Copy the records below in full, changing no character.

** Opening TASK MATERIAL block **

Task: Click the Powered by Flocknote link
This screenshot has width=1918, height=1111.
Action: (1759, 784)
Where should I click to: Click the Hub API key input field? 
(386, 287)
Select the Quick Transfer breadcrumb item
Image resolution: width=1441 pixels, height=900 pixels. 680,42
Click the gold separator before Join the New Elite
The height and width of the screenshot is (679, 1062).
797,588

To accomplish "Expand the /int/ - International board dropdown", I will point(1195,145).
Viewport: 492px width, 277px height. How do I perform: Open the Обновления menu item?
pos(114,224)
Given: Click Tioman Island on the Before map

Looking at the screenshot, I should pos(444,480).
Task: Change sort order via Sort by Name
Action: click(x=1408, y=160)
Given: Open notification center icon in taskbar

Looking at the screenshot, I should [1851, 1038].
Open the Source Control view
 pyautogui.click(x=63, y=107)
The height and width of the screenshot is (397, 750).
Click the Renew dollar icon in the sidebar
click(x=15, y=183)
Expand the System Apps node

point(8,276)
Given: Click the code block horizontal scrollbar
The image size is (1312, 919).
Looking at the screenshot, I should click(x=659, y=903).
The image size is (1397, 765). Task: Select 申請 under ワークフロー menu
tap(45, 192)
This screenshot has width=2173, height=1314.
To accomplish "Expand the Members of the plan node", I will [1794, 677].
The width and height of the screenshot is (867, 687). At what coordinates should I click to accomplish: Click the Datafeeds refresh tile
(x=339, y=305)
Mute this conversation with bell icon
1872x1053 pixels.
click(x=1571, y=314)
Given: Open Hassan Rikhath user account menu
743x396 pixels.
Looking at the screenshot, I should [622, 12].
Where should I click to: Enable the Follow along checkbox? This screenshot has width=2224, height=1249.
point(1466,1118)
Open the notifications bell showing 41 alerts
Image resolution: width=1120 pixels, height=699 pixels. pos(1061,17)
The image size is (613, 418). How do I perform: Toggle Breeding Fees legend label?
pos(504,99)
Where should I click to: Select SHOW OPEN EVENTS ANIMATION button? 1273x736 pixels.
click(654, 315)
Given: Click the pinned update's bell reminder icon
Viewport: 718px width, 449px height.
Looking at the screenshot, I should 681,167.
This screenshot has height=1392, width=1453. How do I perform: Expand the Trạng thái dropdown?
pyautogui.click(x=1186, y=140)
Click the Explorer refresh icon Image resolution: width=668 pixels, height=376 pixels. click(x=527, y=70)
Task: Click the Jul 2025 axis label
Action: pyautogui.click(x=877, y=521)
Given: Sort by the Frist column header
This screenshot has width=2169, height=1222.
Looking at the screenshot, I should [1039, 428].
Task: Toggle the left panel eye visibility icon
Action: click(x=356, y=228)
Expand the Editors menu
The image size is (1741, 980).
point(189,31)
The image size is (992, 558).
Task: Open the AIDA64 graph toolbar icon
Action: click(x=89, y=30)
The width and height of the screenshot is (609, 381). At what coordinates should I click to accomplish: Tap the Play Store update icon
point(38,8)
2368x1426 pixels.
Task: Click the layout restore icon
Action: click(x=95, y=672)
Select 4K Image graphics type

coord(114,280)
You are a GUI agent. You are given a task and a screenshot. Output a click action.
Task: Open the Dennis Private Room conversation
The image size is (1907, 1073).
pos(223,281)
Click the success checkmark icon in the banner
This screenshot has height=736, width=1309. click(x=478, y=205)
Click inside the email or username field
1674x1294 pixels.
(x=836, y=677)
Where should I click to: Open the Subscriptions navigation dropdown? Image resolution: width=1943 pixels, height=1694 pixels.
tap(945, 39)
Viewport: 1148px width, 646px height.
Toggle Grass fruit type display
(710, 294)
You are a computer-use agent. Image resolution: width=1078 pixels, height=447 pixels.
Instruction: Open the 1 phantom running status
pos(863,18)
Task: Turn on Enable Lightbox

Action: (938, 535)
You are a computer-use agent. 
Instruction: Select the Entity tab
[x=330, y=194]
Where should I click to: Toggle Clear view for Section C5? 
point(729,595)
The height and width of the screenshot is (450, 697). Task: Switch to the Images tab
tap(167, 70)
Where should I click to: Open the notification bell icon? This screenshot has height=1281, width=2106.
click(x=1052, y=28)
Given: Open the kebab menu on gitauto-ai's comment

** Closing TASK MATERIAL block **

» TASK OUTPUT
Task: Click the Powered by Flocknote link
This screenshot has width=1918, height=1111.
Action: (1759, 784)
Where should I click to: Click the Hub API key input field? 
(386, 287)
Select the Quick Transfer breadcrumb item
Image resolution: width=1441 pixels, height=900 pixels. 680,42
Click the gold separator before Join the New Elite
The height and width of the screenshot is (679, 1062).
797,588

To accomplish "Expand the /int/ - International board dropdown", I will point(1195,145).
Viewport: 492px width, 277px height. How do I perform: Open the Обновления menu item?
pos(114,224)
Given: Click Tioman Island on the Before map

Looking at the screenshot, I should pos(444,480).
Task: Change sort order via Sort by Name
Action: click(x=1408, y=160)
Given: Open notification center icon in taskbar

Looking at the screenshot, I should [1851, 1038].
Open the Source Control view
 pyautogui.click(x=63, y=107)
The height and width of the screenshot is (397, 750).
Click the Renew dollar icon in the sidebar
click(x=15, y=183)
Expand the System Apps node

point(8,276)
Given: Click the code block horizontal scrollbar
The image size is (1312, 919).
Looking at the screenshot, I should click(x=659, y=903).
The image size is (1397, 765). Task: Select 申請 under ワークフロー menu
tap(45, 192)
This screenshot has width=2173, height=1314.
To accomplish "Expand the Members of the plan node", I will [1794, 677].
The width and height of the screenshot is (867, 687). At what coordinates should I click to accomplish: Click the Datafeeds refresh tile
(x=339, y=305)
Mute this conversation with bell icon
1872x1053 pixels.
click(x=1571, y=314)
Given: Open Hassan Rikhath user account menu
743x396 pixels.
Looking at the screenshot, I should [622, 12].
Where should I click to: Enable the Follow along checkbox? This screenshot has width=2224, height=1249.
point(1466,1118)
Open the notifications bell showing 41 alerts
Image resolution: width=1120 pixels, height=699 pixels. pos(1061,17)
The image size is (613, 418). How do I perform: Toggle Breeding Fees legend label?
pos(504,99)
Where should I click to: Select SHOW OPEN EVENTS ANIMATION button? 1273x736 pixels.
click(654, 315)
Given: Click the pinned update's bell reminder icon
Viewport: 718px width, 449px height.
Looking at the screenshot, I should 681,167.
This screenshot has height=1392, width=1453. How do I perform: Expand the Trạng thái dropdown?
pyautogui.click(x=1186, y=140)
Click the Explorer refresh icon Image resolution: width=668 pixels, height=376 pixels. click(x=527, y=70)
Task: Click the Jul 2025 axis label
Action: pyautogui.click(x=877, y=521)
Given: Sort by the Frist column header
This screenshot has width=2169, height=1222.
Looking at the screenshot, I should [1039, 428].
Task: Toggle the left panel eye visibility icon
Action: click(x=356, y=228)
Expand the Editors menu
The image size is (1741, 980).
point(189,31)
The image size is (992, 558).
Task: Open the AIDA64 graph toolbar icon
Action: click(x=89, y=30)
The width and height of the screenshot is (609, 381). At what coordinates should I click to accomplish: Tap the Play Store update icon
point(38,8)
2368x1426 pixels.
Task: Click the layout restore icon
Action: click(x=95, y=672)
Select 4K Image graphics type

coord(114,280)
You are a GUI agent. You are given a task and a screenshot. Output a click action.
Task: Open the Dennis Private Room conversation
The image size is (1907, 1073).
pos(223,281)
Click the success checkmark icon in the banner
This screenshot has height=736, width=1309. click(x=478, y=205)
Click inside the email or username field
1674x1294 pixels.
(x=836, y=677)
Where should I click to: Open the Subscriptions navigation dropdown? Image resolution: width=1943 pixels, height=1694 pixels.
tap(945, 39)
Viewport: 1148px width, 646px height.
Toggle Grass fruit type display
(710, 294)
You are a computer-use agent. Image resolution: width=1078 pixels, height=447 pixels.
Instruction: Open the 1 phantom running status
pos(863,18)
Task: Turn on Enable Lightbox

Action: (938, 535)
You are a computer-use agent. 
Instruction: Select the Entity tab
[x=330, y=194]
Where should I click to: Toggle Clear view for Section C5? 
point(729,595)
The height and width of the screenshot is (450, 697). Task: Switch to the Images tab
tap(167, 70)
Where should I click to: Open the notification bell icon? This screenshot has height=1281, width=2106.
click(x=1052, y=28)
Given: Open the kebab menu on gitauto-ai's comment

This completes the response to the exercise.